Device Disappearance States
When a physical drive disappears from a btrfs pool (hot-unplug, cable failure, drive death), the system passes through several states depending on how far the failure has progressed and whether the LUKS mapper is still open. Each state produces different output from btrfs filesystem show, btrfs device stats, and cryptsetup status — and braid must handle each combination correctly.
This mapping is not derivable from reading braid’s code or btrfs docs alone — it requires cross-tool knowledge that’s easy to get wrong.
State Table
| State | btrfs filesystem show | btrfs device stats | cryptsetup status | braid maps to |
|---|---|---|---|---|
| Healthy | path /dev/mapper/X | [/dev/mapper/X] | device: /dev/sdY | pool.devices |
| Null-underlying | path /dev/mapper/X | [/dev/mapper/X] | device: (null) | pool.null_underlying |
| MISSING with path | path /dev/mapper/X MISSING | [/dev/mapper/X] (??) | not queried | missing_devids only |
| Fully gone | path MISSING | [devid:N] | not queried | missing_devids |
Empirical note: SATA hot-unplug on real hardware enters Null-underlying immediately and stays there for at least 5 minutes without I/O pressure. We have not yet observed the MISSING-with-path state in practice. See real-world/sata-hot-unplug.md for full test results.
Healthy
Normal operation. Physical drive is present, LUKS mapper is open and points to the underlying block device, btrfs sees the device.
Null-underlying
Hot-unplug while mounted. The LUKS mapper (/dev/mapper/braid-X) is still open in device-mapper, but the backing block device has vanished. cryptsetup status reports device: (null). btrfs still sees the mapper path — it doesn’t know the physical drive is gone until I/O fails.

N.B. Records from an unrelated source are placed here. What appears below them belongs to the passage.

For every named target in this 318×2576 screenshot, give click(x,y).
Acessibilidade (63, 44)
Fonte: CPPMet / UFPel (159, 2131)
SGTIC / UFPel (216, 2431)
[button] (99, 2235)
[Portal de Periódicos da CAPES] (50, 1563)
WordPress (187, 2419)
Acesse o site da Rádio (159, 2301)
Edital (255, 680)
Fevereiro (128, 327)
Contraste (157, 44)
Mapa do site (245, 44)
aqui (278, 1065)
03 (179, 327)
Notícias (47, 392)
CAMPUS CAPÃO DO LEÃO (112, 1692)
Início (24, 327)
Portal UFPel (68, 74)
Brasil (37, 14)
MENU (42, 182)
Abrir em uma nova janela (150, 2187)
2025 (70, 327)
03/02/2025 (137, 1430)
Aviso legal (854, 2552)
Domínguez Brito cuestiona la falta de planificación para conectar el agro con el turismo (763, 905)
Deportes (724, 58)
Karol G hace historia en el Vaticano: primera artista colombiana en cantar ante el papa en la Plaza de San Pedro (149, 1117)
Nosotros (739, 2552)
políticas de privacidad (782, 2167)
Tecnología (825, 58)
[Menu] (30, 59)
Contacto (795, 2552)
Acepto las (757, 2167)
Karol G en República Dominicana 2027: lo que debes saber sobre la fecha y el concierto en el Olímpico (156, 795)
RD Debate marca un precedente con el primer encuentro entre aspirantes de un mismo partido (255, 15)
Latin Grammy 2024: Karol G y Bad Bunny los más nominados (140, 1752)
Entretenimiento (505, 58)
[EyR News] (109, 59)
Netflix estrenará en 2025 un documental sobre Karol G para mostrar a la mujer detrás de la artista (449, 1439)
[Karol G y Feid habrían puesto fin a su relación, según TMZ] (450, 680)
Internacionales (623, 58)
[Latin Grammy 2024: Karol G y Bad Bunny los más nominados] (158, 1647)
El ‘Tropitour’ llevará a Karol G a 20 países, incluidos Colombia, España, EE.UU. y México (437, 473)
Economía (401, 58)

braid handles this correctly: probe_pool detects the (null) device, records it in pool.null_underlying, and monitor includes its devid in alert_missing_devids. The stats row reports both the mapper path and the devid; the alert pipeline pairs by devid directly.
Post-UUID-identity rule: when a mapper is null-underlying, the live LUKS UUID is
not observable from the missing backing device. braid may bind that live mapper
back to membership through persisted DiskMember.devid, but only for this
restricted case. The persisted devid is prior-binding state, not display
authority; status output still uses live btrfs stats for displayed devids.
MISSING with path
btrfs has registered the device as missing, but still remembers which mapper path it had. btrfs filesystem show appends MISSING to the path. The parser puts the devid into missing_devids but discards the path. probe_pool never processes this device (it only iterates show.devices), so it doesn’t appear in pool.devices or pool.null_underlying.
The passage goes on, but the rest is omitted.